One of the early problems conceptually with MCP was maintaining uniqueness of usernames. In a distributed, eventual-consistency system alone, you can't make those kinds of guarantees. MCP adds on a layer of signature blocking, which means that no read can occur except between writes, and no writes can collide with each other. Whenever you read, you are guaranteed the latest available version of the document. However, the overhead and the mob of write traffic makes this seem kind of impractical for large-scale uniquing. Things looked dark.
The answer came in the form of breaking the namespace up into virtual subdomains, with each level of heirarchy having its own MCP document. The transactional costs therefor become reasonable, your cache remains valuable, it's pretty simple to bootstrap the system, and the subdomains can go as deep as you want.
Basically, this is the same problem facing Hyperboria's DNS system right now, and in fact, DNS security on the world wide web as well. At least, the problem is similar enough for it to have a common solution. I've been working very, very hard over the last couple months to solidify the concepts and the code involved in a ConcurrenTree based, community-maintained registry. For the next few days, I'm going to post a series of Google+ articles detailing the continuing evolution of the registry system, and taking advice on what custom permissions flags registry documents need to support.

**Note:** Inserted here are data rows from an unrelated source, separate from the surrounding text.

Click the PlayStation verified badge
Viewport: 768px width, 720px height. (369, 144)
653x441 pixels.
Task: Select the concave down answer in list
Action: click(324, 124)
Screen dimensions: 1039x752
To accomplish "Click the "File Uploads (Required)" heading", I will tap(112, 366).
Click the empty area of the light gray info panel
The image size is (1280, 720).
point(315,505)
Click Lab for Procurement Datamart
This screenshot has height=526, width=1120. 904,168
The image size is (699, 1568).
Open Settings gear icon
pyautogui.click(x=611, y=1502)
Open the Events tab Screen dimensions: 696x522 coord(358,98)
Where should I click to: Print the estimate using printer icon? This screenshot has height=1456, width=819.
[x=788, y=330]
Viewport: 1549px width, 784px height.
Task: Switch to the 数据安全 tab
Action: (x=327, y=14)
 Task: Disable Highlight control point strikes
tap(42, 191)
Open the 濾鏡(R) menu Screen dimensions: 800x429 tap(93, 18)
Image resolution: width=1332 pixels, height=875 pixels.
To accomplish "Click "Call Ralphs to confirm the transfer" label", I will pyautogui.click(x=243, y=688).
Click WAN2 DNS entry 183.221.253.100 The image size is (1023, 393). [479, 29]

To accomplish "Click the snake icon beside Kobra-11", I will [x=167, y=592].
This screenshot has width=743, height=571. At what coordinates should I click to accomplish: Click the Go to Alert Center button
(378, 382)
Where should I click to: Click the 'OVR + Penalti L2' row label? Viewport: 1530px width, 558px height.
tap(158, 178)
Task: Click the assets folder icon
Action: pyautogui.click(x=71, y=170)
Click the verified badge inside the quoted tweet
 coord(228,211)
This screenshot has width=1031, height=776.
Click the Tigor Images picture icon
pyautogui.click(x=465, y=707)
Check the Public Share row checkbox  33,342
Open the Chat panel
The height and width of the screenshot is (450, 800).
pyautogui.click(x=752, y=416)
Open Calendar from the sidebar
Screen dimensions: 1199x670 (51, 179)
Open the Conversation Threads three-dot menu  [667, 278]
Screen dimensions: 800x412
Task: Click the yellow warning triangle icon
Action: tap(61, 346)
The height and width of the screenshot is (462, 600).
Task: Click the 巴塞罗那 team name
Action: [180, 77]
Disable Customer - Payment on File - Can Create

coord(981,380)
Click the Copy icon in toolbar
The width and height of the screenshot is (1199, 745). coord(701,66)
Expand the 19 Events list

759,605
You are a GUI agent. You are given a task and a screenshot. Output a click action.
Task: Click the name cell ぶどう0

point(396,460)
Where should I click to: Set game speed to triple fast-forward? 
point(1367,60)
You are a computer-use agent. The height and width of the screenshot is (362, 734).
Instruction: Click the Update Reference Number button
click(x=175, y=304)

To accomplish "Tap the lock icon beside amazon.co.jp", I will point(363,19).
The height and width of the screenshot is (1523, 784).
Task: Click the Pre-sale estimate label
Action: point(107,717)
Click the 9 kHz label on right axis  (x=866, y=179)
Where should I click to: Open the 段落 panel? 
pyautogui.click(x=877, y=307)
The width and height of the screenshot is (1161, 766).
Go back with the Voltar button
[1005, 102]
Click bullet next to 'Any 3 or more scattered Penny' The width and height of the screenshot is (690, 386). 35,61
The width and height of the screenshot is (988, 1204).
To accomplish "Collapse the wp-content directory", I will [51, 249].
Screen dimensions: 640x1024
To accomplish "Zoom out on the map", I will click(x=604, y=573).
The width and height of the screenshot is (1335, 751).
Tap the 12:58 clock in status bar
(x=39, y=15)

One of the greatest things is that as long as we can agree on some permissions flag meanings, subdomain registry setups can work according to any rules we want. The whole permissions system is based on high-level transformation constraints, enforced and verified by the participanting nodes in a document. With high-volume, high-participant documents like top-level registries, anyone operations that break the rules will be community-rejected at a machine level. Your device is part of the spam filter.